I’ve been traveling the last couple of weeks, and while traveling offers many thought-provoking experiences and opportunities to reflect, it can offer very little time to get those reflections out on a keyboard. So I offer up to you a small thought for the week: I tie my shoes differently now than I did when I was younger. If my experience is any indication of general trends, I tie my shoes differently than much of the population. Whether that’s the case or not, the fact is I changed how I tied my shoes one day.

Changing a long-ingrained habit is not easy. Our brains wire themselves ever more strongly with each passing repetition of a habitual action. Nobody consciously thinks about tying their shoes while they do it—it just happens reflexively. So to change one of these behaviors and re-wire that part of the brain takes a conscious effort, for a while, before the new habit takes the place of the old one.

I changed because it seemed worth it. I had seen a TED talk (see below) in which the speaker explained why a simple change in the sequence of hand motions produced a knot that was more robust and even aesthetically a bit better than the standard knot I was taught to tie. And I thought: I rarely care about how my shoes are tied, except when they come loose. But then again, if making an improvement requires such a small investment of effort, then surely it must be worth it?

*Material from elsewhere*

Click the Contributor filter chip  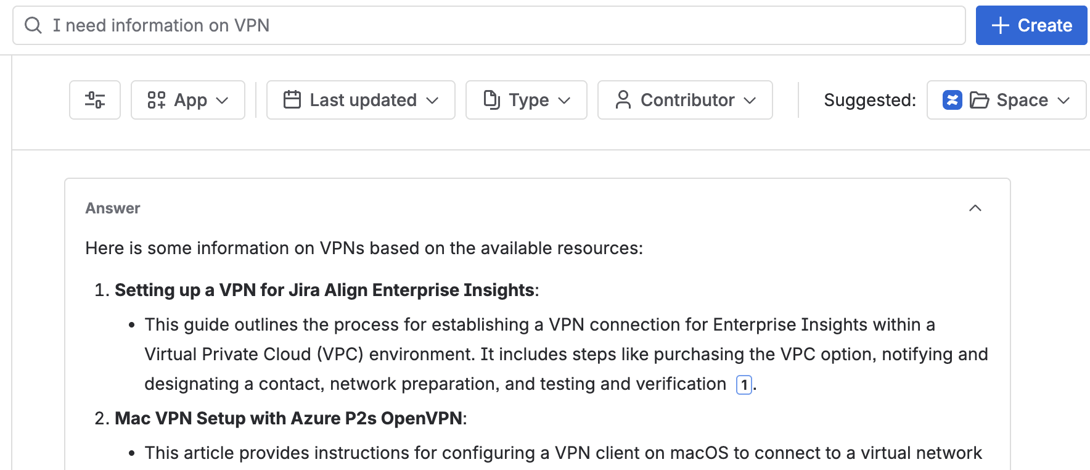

If I have avoided two or three episodes of untied laces thanks to my mid-life reprogramming, then I’ve earned back the time it took to re-train myself in this simple skill. But the practice of upending habits and looking everywhere for improvement is an essential feature of the Jailbreak mentality. It is good for the brain, and in making improvements, it is good for life.

In similar fashion, I have in the past re-trained myself away from the QWERTY keyboard layout to the more-efficient Dvorak layout; I’ve changed the entire language of my computer operating system (and the keyboard) while learning another language; a thousand tweaks made to how I handle implements in the kitchen have improved the quality and speed of my cooking. Next up: breaking the tyranny of right-handedness and learning to write excellent script as a leftie.

What ingrained habit have you broken and replaced to make some small part of your life more efficient?